Green's attorneys say they're ready. They won't be intimidated. Their lead lawyer, Kenneth McClain, was the first attorney to obtain a federal court order breaking the tobacco industry's attorney-client privilege defense, forcing R.J. Reynolds Tobacco Co. to turn over 32 "special projects" documents containing evidence that the company knew that nicotine was addictive. Documents obtained through a separate federal court order subsequently showed that the industry's Council for Tobacco Research, founded in 1954, was a front organization producing bogus, lawyer-supervised scientific studies that a judge said were intended "solely to further the economic interests of the industry."

"Our goal is to discover the truth, wherever it is," says Andrew Schermerhorn, an attorney for Green. "If relevant information exists in the files of the NFL, we are confident that the rules of discovery will allow us to obtain it."

How so? Here's a thought exercise. Suppose the NFL tries to restrict discovery to individual teams such as the Cardinals. State courts, team lawsuits, leave us out of it. Could Green's attorneys crowbar their way into the league's files? Yes. Provided the Chiefs lawsuits are remanded to state court, they can depose and subponea former Kansas City team doctor Joe Waeckerle, who also was a member of the league's controversial concussion committee.

Now consider: Pellman ran the concussion committee. He was Tagliabue's personal physician. He also worked for the Jets. Committee members Mark Lovell and Joe Maroon worked for the Pittsburgh Steelers. Former Philadelphia Eagles trainer Rick Burkholder was on the committee, as were Baltimore Colts team doctor Andrew Tucker, New York Giants trainer Ronnie Barnes and Indianapolis Colts doctor Doug Robertson and neurosurgeon Henry Feuer. If other former players follow Green's lead, sue those teams and remain in state court, each man could be targeted. Each is a potential lockpick, a tool for uncovering what the NFL knew and when it knew it.

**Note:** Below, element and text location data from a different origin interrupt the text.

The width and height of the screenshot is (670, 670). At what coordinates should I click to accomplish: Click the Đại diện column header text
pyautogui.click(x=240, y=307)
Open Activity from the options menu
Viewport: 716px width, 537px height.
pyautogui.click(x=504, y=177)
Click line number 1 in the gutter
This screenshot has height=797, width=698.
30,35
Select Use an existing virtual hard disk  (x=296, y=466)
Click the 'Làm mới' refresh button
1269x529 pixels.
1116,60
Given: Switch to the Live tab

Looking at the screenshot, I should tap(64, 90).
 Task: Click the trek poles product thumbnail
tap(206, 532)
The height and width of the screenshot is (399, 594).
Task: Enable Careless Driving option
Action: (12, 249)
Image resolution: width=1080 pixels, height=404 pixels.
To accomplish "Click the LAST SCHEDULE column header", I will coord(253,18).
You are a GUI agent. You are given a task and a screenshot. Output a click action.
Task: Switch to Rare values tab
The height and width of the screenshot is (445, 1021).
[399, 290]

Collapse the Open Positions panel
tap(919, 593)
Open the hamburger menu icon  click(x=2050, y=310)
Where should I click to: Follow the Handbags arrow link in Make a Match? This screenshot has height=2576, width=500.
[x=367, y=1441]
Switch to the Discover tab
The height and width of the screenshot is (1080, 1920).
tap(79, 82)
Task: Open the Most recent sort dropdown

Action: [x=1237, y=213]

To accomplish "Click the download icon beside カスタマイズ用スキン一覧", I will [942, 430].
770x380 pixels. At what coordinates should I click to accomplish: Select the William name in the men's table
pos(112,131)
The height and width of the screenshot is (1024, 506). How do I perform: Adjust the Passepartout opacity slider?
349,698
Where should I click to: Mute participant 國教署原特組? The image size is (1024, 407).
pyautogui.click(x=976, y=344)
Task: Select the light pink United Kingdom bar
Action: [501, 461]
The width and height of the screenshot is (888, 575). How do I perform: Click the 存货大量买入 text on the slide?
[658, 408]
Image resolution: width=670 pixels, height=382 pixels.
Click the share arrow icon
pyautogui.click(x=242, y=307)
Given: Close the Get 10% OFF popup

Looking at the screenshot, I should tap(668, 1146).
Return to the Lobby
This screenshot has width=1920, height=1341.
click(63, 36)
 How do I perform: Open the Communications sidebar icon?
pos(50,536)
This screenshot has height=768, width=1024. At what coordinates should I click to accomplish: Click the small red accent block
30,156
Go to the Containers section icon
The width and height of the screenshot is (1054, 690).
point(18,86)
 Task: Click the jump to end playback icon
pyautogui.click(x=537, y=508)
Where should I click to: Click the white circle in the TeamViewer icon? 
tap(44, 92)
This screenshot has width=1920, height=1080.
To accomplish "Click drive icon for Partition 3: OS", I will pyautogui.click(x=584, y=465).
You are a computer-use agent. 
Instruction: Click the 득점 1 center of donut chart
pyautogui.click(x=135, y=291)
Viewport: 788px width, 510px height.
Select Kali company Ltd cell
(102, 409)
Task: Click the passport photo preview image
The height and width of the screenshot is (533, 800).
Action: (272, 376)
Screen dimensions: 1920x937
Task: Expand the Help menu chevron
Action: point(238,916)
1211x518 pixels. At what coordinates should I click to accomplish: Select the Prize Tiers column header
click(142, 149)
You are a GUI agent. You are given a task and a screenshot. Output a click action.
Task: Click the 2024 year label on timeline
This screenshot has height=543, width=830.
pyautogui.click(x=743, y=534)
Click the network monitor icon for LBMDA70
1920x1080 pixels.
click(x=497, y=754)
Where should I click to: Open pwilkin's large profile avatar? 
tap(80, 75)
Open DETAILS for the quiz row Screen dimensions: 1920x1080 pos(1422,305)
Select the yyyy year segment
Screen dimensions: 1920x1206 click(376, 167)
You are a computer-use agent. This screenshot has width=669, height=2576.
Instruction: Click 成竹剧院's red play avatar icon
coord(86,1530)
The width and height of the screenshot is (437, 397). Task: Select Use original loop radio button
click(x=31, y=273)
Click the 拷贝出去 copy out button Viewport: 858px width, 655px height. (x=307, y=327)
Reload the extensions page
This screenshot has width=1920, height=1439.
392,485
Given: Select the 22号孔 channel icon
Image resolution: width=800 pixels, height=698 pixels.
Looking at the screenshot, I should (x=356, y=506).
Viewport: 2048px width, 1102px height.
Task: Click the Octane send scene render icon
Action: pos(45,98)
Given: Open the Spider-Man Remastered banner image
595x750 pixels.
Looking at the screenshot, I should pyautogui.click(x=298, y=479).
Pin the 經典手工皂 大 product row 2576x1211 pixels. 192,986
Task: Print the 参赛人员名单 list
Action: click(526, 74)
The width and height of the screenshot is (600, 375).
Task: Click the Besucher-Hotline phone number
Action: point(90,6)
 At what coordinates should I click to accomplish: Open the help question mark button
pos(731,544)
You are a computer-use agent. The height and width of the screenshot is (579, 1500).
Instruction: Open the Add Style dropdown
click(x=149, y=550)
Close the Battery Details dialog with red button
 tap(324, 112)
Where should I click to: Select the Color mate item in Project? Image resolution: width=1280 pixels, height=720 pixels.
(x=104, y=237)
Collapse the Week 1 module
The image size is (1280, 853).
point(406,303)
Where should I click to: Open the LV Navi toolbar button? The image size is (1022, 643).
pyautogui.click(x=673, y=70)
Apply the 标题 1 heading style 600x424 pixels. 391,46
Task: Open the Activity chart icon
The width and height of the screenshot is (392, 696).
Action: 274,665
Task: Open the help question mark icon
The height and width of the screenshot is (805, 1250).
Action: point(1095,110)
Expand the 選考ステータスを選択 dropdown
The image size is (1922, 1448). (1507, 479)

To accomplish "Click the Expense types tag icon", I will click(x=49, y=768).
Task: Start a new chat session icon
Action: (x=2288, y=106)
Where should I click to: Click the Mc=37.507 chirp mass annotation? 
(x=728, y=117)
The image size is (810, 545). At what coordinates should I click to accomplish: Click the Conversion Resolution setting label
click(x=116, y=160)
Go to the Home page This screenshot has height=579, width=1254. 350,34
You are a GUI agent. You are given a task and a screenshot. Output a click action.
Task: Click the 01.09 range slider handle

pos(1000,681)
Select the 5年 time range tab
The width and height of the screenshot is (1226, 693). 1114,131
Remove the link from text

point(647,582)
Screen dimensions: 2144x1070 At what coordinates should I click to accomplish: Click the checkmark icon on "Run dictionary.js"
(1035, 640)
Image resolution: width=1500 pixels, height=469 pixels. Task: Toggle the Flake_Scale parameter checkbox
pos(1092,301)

"I can't say at this stage which doors are open," Schermerhorn says. "But we intend to open and walk through as many as necessary to get at the truth."

In 1994, Phillip Morris chief executive officer William Campbell appeared before Congress. He wore a nice suit. After raising his right hand, he said the following: "I believe nicotine is not addictive." Six other tobacco executives did the same. All were lying. The documents told the truth: as far back as 1961, industry scientists were referring to their customers as nicotine addicts. Five years ago, Goodell testified on Capitol Hill. He wore a nice suit. Asked if there was a link between football and brain damage, he declined to answer, deferring to medical experts and referring to a "medical debate." Did he know better? Did the NFL? Do the league's doctors and documents tell a different, less equivocal story? Thanks to Green, we may be closer to finding out.